The term ‘doublethink’ is often confused with being hypocritical; but when you take a closer look at it you will realize the subtle differences between the two, and you will understand how to differentiate one from the other.
“The power of holding two contradictory beliefs in one’s mind simultaneously, and accepting both of them… To tell deliberate lies while genuinely believing in them, to forget any fact that has become inconvenient, and then, when it becomes necessary again, to draw it back from oblivion for just so long as it is needed, to deny the existence of objective reality and all the while to take account of the reality which one denies – all this is indispensably necessary. Even in using the word doublethink it is necessary to exercise doublethink. For by using the word one admits that one is tampering with reality; by a fresh act of doublethink one erases this knowledge; and so on indefinitely, with the lie always one leap ahead of the truth.”
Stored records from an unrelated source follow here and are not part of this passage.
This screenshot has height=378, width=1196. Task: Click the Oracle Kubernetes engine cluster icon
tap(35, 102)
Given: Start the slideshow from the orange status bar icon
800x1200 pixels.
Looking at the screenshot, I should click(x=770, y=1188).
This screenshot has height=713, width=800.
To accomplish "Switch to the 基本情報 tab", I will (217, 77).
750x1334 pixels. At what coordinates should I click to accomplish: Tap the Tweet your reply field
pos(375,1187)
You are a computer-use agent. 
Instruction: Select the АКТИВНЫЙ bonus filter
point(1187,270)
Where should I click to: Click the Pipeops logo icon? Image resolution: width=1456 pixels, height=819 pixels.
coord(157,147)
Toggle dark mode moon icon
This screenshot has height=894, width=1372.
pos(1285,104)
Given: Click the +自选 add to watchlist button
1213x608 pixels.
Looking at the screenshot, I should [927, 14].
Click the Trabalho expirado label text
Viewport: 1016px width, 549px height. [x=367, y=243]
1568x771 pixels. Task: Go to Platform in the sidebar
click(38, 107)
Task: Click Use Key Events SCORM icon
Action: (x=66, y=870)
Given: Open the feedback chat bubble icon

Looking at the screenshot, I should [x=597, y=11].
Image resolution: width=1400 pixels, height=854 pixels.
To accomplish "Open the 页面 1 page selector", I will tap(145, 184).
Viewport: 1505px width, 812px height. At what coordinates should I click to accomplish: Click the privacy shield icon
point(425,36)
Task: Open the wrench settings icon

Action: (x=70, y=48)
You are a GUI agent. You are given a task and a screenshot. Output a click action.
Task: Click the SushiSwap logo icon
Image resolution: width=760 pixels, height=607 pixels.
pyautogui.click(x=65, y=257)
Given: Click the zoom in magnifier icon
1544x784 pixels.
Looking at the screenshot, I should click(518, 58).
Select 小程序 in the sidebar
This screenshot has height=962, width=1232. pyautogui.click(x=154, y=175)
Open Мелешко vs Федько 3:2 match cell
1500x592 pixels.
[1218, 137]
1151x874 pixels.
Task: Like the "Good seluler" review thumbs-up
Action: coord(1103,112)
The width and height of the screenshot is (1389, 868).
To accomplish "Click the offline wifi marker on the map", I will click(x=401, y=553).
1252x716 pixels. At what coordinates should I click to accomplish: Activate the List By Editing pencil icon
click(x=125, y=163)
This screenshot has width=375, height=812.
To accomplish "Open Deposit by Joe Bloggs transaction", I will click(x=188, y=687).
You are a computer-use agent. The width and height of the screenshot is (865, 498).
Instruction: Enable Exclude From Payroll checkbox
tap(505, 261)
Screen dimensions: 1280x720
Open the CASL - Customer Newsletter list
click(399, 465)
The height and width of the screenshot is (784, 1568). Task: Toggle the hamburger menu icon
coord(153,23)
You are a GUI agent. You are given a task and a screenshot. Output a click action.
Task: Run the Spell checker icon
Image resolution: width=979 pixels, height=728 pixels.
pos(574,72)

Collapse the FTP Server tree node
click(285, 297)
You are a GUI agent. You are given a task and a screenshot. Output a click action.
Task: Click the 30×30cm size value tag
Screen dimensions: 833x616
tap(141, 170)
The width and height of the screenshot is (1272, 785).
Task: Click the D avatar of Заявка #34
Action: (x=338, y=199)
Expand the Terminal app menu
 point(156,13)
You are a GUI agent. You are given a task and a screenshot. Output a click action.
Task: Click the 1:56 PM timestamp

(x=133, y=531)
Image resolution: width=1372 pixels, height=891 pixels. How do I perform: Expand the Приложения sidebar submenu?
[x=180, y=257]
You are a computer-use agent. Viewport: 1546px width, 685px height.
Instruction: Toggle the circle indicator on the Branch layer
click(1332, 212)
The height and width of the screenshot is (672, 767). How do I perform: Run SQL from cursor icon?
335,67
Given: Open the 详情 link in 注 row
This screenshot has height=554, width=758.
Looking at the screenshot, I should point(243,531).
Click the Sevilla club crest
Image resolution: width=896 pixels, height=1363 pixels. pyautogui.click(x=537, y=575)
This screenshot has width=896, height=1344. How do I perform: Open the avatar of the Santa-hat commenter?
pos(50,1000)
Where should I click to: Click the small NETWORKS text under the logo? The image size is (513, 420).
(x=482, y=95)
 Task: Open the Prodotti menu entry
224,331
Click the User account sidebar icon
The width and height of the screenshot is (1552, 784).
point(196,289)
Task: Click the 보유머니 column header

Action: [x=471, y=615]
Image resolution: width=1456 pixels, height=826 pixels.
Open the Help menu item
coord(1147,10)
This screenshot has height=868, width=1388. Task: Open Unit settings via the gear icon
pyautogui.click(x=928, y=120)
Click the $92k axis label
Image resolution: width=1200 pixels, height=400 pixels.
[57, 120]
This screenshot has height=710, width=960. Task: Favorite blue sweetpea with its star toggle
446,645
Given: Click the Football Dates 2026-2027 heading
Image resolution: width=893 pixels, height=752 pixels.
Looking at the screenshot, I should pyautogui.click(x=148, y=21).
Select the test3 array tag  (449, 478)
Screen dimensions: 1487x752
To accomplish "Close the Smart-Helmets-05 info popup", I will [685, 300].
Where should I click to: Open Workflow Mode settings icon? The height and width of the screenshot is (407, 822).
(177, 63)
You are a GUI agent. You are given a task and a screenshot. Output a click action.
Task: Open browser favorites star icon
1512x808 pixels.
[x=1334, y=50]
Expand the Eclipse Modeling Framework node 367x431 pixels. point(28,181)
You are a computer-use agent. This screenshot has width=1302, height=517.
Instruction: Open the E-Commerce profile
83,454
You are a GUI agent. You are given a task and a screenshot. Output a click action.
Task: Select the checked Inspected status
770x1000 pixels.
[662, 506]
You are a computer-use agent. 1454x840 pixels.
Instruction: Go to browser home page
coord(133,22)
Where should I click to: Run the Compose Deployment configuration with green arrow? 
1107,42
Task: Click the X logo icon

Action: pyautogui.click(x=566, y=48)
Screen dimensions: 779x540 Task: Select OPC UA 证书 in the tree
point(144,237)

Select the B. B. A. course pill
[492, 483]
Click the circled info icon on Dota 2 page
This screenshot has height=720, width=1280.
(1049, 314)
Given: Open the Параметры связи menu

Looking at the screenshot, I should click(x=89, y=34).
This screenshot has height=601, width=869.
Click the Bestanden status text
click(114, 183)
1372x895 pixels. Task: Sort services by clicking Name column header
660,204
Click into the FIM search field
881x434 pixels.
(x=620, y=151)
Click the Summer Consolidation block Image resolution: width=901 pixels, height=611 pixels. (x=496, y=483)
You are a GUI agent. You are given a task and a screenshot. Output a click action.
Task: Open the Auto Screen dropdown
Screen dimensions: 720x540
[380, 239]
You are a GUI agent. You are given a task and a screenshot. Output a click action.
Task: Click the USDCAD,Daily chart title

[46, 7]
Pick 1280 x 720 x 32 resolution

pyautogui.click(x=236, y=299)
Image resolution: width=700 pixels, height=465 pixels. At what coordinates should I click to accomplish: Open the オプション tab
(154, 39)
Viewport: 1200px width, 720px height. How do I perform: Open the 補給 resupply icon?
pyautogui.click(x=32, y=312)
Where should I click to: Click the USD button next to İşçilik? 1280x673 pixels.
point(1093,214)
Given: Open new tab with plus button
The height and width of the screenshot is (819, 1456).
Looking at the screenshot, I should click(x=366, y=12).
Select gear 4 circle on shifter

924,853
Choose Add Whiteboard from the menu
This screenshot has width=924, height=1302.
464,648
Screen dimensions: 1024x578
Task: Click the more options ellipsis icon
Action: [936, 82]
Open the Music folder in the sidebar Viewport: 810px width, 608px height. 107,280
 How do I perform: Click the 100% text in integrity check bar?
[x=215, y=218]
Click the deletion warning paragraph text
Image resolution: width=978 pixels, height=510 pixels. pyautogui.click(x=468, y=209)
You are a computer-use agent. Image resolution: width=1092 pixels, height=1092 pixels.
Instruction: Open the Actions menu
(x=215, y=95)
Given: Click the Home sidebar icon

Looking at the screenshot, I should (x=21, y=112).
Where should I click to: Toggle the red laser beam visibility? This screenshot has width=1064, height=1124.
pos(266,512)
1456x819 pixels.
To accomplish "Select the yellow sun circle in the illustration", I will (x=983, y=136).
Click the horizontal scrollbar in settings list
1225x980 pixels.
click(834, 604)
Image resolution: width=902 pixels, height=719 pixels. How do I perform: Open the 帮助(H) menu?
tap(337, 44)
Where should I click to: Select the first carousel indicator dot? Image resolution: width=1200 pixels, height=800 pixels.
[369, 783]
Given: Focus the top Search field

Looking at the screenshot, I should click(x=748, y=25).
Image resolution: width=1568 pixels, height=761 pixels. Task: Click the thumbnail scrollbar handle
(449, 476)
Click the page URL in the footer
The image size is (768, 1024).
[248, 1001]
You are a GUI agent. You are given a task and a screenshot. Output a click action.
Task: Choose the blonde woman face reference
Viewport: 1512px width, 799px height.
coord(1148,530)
― George Orwell, Nineteen Eighty-Four
It is funny how life and thoughts put us in difficult predicaments. Sometime or the other, we face certain situations leading to mixed feelings, thoughts, and actions. We often find ourselves face-to-face with thoughts where we find ourselves agreeing and advocating two contradictory sides of a belief. Both sides of the belief have equal validity, carry the same weightage, and most important of all, both sides are equally acceptable. This is what George Orwell refers to as doublethink.
We often find ourselves doing this mainly to save our face, then be it our face or the face of the person in front of us. Here, by face, we mean to say the public image that we portray or the appearances we keep. For e.g., when we watch the news on TV sets and see war situations, we wonder if war is peace, or war is slavery.
Doublethink was coined or created by George Orwell in his novel ‘1984’, where he quoted:
“The power of holding two contradictory beliefs in one’s mind simultaneously, and accepting both of them… “
It is a little hazy and confusing to understand what the author meant just by reading the above excerpt. The first sentence explains that doublethink means accepting two contradictory beliefs and/or ideas that one can have at the same time; and that both are acceptable and valid. This art of viewing a situation or topic from all dimensions in a way alters reality and to a certain extent, replaces the truth with fabricating reality. In other words, doublethink gives you a little more control by eliminating uncertainty and, thus, believes that the whole system seems coherent.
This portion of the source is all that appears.